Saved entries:

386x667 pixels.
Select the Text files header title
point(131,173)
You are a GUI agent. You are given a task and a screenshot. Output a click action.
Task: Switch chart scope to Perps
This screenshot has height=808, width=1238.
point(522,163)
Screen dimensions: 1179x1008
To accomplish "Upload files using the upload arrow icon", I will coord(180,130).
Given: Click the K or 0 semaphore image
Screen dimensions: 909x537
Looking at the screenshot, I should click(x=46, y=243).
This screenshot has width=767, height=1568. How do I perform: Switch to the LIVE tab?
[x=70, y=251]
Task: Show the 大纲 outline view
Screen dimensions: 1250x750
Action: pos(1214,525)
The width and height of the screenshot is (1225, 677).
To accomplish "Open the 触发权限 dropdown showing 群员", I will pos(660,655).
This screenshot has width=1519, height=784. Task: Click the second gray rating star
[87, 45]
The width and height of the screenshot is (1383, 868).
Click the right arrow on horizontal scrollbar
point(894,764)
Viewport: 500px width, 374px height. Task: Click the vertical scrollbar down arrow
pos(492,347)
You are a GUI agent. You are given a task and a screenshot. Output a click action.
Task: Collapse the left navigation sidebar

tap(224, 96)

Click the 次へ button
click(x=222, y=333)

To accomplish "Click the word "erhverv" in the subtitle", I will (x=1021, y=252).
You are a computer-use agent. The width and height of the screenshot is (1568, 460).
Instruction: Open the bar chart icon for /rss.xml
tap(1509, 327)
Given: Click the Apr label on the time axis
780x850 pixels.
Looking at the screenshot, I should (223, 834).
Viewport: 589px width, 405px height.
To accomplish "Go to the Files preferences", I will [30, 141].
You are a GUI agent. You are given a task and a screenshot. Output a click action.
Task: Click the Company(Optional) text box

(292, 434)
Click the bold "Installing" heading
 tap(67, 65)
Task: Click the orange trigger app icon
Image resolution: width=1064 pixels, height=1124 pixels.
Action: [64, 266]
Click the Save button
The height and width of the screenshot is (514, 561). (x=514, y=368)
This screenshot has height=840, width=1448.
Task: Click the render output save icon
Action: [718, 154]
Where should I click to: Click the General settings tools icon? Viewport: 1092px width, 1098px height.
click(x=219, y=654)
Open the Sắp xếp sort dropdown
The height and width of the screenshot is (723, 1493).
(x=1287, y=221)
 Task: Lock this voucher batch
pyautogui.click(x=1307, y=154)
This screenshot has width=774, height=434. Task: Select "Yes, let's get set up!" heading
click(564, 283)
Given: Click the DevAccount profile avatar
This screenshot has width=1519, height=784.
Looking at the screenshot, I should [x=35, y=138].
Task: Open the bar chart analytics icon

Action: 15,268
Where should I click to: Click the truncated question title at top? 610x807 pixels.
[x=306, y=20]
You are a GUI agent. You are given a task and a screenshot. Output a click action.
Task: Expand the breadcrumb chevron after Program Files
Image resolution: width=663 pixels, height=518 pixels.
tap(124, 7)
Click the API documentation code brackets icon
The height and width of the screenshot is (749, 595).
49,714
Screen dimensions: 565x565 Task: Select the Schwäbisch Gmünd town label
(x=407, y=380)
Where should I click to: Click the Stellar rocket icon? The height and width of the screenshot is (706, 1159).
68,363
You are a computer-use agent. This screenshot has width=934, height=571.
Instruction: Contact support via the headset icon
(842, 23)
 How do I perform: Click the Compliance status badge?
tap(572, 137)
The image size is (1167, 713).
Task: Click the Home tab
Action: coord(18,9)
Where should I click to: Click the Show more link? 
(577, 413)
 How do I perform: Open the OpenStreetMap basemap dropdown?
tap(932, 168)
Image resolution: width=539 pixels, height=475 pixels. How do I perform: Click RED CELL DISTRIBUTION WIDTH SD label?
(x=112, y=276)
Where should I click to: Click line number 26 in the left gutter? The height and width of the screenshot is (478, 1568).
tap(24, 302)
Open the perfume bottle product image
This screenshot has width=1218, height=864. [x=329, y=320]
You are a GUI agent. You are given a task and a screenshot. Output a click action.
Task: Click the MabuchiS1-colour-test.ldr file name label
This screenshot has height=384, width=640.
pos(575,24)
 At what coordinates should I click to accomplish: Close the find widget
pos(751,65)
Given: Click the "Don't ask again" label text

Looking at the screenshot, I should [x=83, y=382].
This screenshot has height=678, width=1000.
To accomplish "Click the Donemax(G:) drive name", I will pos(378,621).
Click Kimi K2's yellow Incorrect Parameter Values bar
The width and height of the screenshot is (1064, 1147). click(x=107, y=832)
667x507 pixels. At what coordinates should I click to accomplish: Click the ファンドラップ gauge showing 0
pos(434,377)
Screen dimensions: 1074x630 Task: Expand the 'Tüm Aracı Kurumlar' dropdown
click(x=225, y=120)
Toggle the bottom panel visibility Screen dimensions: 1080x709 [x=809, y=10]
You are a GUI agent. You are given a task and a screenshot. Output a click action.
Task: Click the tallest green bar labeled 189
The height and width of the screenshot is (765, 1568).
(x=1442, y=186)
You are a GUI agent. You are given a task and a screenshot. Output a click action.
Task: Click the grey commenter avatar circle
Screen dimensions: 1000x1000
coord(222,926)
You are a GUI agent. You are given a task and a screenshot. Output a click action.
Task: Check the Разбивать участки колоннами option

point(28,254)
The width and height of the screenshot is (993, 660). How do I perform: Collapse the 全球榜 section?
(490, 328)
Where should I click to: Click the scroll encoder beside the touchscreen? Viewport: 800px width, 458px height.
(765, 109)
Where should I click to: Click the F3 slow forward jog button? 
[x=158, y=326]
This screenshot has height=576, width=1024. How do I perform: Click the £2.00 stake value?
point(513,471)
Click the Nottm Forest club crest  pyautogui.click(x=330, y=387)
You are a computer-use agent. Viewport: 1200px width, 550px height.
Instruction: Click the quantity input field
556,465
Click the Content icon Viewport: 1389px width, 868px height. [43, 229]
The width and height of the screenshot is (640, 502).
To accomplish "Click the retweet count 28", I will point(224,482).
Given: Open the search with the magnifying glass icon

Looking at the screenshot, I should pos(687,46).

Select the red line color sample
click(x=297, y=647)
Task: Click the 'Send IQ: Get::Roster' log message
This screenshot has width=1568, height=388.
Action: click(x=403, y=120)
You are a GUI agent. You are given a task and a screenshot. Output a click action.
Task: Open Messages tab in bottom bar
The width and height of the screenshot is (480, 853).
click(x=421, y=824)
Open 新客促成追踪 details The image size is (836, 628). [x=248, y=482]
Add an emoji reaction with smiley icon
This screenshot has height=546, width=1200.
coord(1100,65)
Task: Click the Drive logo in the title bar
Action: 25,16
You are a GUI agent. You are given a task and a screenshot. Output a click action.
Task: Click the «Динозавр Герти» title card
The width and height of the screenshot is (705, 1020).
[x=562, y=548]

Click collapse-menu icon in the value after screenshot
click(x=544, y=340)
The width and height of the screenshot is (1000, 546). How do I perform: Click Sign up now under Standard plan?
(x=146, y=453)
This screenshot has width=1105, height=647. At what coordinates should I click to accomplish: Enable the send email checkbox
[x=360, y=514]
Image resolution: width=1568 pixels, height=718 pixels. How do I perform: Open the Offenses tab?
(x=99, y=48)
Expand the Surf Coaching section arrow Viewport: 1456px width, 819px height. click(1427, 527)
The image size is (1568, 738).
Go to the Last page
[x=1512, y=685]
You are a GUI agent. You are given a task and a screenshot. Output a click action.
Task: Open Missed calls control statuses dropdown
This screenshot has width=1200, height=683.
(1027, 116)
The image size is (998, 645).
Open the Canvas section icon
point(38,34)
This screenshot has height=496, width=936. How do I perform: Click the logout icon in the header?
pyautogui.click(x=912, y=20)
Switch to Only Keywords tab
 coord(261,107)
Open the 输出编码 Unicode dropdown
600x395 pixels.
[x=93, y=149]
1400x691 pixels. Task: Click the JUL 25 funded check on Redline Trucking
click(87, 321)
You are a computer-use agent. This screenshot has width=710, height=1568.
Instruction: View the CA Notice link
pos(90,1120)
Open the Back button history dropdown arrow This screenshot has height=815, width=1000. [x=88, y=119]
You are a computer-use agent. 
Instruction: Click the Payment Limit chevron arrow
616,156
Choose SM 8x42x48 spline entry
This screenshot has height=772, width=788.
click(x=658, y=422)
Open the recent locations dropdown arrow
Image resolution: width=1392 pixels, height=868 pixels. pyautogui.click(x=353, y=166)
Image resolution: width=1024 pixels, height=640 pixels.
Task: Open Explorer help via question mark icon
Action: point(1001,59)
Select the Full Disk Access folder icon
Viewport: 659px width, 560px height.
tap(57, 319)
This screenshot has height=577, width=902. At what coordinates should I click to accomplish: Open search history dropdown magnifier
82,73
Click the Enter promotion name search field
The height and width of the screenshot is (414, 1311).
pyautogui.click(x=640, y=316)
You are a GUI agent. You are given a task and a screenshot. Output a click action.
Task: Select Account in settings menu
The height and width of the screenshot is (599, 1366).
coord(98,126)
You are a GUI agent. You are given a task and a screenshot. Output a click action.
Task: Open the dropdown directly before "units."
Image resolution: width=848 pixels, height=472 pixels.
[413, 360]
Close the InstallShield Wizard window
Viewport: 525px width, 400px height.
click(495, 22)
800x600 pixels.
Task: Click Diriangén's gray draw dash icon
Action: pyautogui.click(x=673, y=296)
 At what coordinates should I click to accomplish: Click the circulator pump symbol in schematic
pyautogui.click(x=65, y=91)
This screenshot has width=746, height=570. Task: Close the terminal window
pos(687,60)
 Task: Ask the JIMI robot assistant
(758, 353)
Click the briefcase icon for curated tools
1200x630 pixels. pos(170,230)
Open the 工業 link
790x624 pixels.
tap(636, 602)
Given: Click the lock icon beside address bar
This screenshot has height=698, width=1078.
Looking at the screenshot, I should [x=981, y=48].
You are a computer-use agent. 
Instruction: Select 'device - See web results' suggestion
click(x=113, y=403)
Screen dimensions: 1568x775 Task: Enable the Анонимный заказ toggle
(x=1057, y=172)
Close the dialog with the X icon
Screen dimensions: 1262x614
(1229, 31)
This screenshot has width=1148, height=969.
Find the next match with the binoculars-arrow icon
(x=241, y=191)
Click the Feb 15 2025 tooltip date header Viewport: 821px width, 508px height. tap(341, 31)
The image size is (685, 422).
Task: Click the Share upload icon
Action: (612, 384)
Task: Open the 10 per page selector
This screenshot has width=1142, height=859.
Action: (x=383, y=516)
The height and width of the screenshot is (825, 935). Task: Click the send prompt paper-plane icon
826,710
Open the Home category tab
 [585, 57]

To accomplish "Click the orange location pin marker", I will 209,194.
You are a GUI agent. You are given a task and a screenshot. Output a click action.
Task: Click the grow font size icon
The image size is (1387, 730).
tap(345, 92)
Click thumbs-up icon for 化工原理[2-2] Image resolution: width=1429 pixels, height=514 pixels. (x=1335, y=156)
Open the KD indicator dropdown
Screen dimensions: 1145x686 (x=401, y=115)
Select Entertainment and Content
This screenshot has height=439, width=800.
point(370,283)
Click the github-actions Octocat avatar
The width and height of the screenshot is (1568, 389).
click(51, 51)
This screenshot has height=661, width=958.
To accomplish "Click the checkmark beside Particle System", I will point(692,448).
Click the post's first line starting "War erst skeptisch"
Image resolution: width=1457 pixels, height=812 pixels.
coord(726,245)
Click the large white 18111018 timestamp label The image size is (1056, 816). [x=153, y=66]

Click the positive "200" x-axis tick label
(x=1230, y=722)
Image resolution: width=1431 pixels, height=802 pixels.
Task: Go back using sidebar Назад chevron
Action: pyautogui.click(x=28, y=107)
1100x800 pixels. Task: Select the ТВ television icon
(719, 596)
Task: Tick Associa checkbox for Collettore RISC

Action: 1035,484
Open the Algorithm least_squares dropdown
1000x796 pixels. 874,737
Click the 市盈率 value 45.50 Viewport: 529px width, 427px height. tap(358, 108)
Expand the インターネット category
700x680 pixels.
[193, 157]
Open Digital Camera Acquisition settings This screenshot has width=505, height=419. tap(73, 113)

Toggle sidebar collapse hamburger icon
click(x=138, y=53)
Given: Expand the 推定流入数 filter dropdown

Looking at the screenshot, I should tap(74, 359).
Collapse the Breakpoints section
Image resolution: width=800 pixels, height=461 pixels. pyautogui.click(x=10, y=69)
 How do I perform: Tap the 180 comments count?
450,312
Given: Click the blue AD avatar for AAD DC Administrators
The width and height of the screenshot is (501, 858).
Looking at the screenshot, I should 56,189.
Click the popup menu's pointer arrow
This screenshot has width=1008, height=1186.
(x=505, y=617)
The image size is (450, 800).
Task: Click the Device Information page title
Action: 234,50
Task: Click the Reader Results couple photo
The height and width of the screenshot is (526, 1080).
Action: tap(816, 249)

▶ [AIM OF THE EXERCISE] Using the records above, copy word for word the line with "This screenshot has width=767, height=1568.", the line with "Task: Click the orange trigger app icon", and every line between them.

▶ [EXERCISE ANSWER]
This screenshot has width=767, height=1568. How do I perform: Switch to the LIVE tab?
[x=70, y=251]
Task: Show the 大纲 outline view
Screen dimensions: 1250x750
Action: pos(1214,525)
The width and height of the screenshot is (1225, 677).
To accomplish "Open the 触发权限 dropdown showing 群员", I will pos(660,655).
This screenshot has width=1519, height=784. Task: Click the second gray rating star
[87, 45]
The width and height of the screenshot is (1383, 868).
Click the right arrow on horizontal scrollbar
point(894,764)
Viewport: 500px width, 374px height. Task: Click the vertical scrollbar down arrow
pos(492,347)
You are a GUI agent. You are given a task and a screenshot. Output a click action.
Task: Collapse the left navigation sidebar

tap(224, 96)

Click the 次へ button
click(x=222, y=333)

To accomplish "Click the word "erhverv" in the subtitle", I will (x=1021, y=252).
You are a computer-use agent. The width and height of the screenshot is (1568, 460).
Instruction: Open the bar chart icon for /rss.xml
tap(1509, 327)
Given: Click the Apr label on the time axis
780x850 pixels.
Looking at the screenshot, I should (223, 834).
Viewport: 589px width, 405px height.
To accomplish "Go to the Files preferences", I will [30, 141].
You are a GUI agent. You are given a task and a screenshot. Output a click action.
Task: Click the Company(Optional) text box

(292, 434)
Click the bold "Installing" heading
 tap(67, 65)
Task: Click the orange trigger app icon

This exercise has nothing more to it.